** begin Records provided **

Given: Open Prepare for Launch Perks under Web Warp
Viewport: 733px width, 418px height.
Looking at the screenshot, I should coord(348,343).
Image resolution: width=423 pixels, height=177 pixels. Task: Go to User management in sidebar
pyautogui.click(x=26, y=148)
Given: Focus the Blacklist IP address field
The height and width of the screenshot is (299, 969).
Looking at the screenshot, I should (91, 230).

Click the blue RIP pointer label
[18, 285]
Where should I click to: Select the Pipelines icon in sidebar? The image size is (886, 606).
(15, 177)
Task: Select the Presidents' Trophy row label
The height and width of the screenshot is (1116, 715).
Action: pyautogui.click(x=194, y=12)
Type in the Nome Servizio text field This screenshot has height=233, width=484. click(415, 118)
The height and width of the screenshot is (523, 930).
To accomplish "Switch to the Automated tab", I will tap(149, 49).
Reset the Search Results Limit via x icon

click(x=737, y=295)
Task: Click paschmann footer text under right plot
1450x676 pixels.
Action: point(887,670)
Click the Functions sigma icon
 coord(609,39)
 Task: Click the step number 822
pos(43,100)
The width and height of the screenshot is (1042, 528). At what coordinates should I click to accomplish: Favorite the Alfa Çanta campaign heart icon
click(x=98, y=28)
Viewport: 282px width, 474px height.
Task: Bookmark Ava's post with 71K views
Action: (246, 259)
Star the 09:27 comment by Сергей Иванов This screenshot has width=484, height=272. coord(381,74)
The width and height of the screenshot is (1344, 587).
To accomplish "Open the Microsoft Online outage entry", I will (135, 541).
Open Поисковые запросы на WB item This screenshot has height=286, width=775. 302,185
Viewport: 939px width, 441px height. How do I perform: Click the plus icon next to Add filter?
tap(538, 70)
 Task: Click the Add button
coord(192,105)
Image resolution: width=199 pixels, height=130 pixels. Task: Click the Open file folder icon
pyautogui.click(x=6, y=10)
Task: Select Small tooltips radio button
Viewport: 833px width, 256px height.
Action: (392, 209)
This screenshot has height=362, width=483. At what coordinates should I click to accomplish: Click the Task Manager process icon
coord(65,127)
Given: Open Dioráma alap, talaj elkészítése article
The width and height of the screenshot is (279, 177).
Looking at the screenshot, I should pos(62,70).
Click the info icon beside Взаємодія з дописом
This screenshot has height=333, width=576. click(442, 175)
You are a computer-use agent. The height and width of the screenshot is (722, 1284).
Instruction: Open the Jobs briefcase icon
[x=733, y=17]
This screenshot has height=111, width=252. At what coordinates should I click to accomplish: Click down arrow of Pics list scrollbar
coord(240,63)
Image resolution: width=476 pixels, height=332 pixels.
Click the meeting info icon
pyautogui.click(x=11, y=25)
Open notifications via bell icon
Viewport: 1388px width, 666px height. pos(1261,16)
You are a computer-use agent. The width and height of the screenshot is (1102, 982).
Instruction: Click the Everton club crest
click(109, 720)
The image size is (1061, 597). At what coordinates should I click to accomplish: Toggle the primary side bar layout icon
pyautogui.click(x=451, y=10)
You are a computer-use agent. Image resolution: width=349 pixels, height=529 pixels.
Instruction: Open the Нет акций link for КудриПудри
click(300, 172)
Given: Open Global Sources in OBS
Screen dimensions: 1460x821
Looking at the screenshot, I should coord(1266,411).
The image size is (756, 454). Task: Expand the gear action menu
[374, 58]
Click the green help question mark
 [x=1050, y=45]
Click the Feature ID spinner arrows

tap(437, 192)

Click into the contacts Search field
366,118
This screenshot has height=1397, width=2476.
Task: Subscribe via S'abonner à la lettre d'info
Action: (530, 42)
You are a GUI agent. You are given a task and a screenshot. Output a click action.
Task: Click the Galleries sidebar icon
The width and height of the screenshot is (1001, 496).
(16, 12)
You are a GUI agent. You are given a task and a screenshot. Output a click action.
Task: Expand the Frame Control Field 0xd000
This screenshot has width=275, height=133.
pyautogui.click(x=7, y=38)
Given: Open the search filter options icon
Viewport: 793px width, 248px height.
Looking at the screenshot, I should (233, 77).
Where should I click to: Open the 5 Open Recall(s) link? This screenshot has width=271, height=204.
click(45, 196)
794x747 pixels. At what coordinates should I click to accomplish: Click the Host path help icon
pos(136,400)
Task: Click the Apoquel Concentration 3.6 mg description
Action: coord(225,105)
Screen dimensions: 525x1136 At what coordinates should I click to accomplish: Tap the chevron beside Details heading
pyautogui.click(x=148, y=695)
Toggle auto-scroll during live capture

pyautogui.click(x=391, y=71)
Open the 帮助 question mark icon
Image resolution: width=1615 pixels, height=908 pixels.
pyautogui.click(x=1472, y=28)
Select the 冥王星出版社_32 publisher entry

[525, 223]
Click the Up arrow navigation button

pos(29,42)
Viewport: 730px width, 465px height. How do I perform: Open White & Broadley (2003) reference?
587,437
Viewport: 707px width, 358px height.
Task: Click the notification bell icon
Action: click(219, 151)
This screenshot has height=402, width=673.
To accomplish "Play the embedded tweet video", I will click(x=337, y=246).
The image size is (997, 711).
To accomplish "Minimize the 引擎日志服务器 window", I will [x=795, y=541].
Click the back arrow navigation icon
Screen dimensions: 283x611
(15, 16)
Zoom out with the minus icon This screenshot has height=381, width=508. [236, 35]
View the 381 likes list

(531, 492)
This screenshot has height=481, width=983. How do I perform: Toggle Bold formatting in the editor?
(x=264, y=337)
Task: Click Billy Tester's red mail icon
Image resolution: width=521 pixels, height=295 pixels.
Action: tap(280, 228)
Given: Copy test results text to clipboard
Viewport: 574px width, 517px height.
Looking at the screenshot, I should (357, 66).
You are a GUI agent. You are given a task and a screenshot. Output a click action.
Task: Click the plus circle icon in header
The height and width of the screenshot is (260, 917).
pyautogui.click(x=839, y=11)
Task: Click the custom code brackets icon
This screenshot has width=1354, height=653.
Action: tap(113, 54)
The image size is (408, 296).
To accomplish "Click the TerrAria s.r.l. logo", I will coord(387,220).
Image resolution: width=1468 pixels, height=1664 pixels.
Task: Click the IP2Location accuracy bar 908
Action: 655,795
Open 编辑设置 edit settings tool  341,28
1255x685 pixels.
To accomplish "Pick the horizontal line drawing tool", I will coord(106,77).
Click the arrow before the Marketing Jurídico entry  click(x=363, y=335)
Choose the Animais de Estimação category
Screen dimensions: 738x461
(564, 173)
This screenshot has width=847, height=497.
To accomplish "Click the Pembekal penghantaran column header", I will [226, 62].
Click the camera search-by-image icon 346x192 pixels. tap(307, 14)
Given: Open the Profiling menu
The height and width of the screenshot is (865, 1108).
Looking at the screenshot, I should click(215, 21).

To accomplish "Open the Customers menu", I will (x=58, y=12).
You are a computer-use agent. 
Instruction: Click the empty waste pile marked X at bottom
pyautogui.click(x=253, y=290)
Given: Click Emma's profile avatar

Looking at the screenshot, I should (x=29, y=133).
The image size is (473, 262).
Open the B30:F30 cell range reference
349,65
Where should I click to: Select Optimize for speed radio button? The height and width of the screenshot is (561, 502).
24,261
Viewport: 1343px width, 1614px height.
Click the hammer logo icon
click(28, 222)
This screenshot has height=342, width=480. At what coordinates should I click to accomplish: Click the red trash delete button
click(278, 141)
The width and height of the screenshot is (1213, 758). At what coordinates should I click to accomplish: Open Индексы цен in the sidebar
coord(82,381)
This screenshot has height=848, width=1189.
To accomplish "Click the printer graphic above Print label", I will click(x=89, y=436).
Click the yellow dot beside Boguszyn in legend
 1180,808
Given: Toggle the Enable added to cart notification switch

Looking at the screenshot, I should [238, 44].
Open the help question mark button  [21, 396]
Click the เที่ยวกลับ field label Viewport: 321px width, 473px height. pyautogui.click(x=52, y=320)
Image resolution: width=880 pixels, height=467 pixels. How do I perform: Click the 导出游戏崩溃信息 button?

** end Records provided **

## Stated exercise
Print the records above again exactly as they appear, from the line with "Select the 冥王星出版社_32 publisher entry" up to and including the line with "Action: click(219, 151)".

## Output below
Select the 冥王星出版社_32 publisher entry

[525, 223]
Click the Up arrow navigation button

pos(29,42)
Viewport: 730px width, 465px height. How do I perform: Open White & Broadley (2003) reference?
587,437
Viewport: 707px width, 358px height.
Task: Click the notification bell icon
Action: click(219, 151)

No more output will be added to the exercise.